■ **Directive 1**
In the excerpt on keyword search in P2P relational databases, what does a total merge take into account besides the answers returned to the peer?

■ **Page excerpt**
Keyword Search in P2P Relational Databases

Abstract

We discuss the way of using keyword search in the case of P2P connected relational databases. Each peer is then an agent deciding about translation and propagation of a keyword query, as well as about the way of merging partial answers. The way of merging (partial or total) is essential for both efficiency of execution and information contents in the final answer. We prove a theorem stating a necessary condition for deciding about the strategy of merging made by a peer.

1 Introduction

Keyword search is the most popular in information retrieval systems, where queries often are boolean or regular expressions over keywords, and information sources are text documents [4]. Lately, we observe a widespread application of keyword search paradigm to structured and semistructured data sources [6–8], in particular to relational databases [2, 11, 13].

In this paper, we focus on answering keyword queries issued against a P2P system populated with relational databases. The user expects that an answer will contain all relevant data stored in databases reachable from the chosen peer directly or indirectly. A keyword query is propagated in the P2P system and the peers (agents) translate it according to their database schemes into a relational database query. Partial answers are appropriately merged and sent back to a target peer. A crucial issue is then the strategy of query propagation and the way of merging partial answers. A peer can apply a partial merge (involving only answers returned to the peer) or a total merge (besides answers also the entire database stored on the peer is taken into account). The decision influence both the cost of the execution and the information contents in the final answer. Application of the total merge may infer some missing values, which otherwise were not discovered in the final answer. We propose and discuss some necessary condition that specifies whether it will be beneficial to apply the total merge.

■ **Directive 2**
Copy the records without any change, starting at their first line and stopping after the line that contains "coord(65,536)".

■ **Input for this task**
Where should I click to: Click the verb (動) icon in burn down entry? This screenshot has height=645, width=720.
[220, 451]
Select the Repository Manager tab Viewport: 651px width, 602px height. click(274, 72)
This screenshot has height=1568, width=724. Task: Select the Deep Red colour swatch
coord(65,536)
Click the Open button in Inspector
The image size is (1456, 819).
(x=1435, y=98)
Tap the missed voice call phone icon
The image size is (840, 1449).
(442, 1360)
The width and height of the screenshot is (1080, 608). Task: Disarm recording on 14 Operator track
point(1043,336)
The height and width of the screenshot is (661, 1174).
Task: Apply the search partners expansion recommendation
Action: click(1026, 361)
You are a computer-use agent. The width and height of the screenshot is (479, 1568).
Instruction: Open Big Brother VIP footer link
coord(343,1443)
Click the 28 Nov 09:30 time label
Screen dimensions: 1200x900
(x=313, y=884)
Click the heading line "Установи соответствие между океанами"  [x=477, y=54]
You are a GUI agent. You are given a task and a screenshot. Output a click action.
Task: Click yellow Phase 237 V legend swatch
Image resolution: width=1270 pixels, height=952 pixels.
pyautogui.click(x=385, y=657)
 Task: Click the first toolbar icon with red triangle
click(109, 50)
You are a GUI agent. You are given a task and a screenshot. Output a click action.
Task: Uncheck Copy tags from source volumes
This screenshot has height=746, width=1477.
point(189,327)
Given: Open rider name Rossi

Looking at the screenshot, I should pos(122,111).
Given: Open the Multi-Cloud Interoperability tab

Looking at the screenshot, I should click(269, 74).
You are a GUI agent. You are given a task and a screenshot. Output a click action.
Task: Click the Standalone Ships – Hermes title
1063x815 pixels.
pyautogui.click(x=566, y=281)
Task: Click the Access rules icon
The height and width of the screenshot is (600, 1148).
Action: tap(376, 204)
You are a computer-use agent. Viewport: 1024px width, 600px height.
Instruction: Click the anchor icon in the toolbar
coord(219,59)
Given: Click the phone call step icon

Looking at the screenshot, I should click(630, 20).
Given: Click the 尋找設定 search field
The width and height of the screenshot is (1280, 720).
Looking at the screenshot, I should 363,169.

■ **Complete answer 1**
The entire database stored on the peer.

■ **Complete answer 2**
Where should I click to: Click the verb (動) icon in burn down entry? This screenshot has height=645, width=720.
[220, 451]
Select the Repository Manager tab Viewport: 651px width, 602px height. click(274, 72)
This screenshot has height=1568, width=724. Task: Select the Deep Red colour swatch
coord(65,536)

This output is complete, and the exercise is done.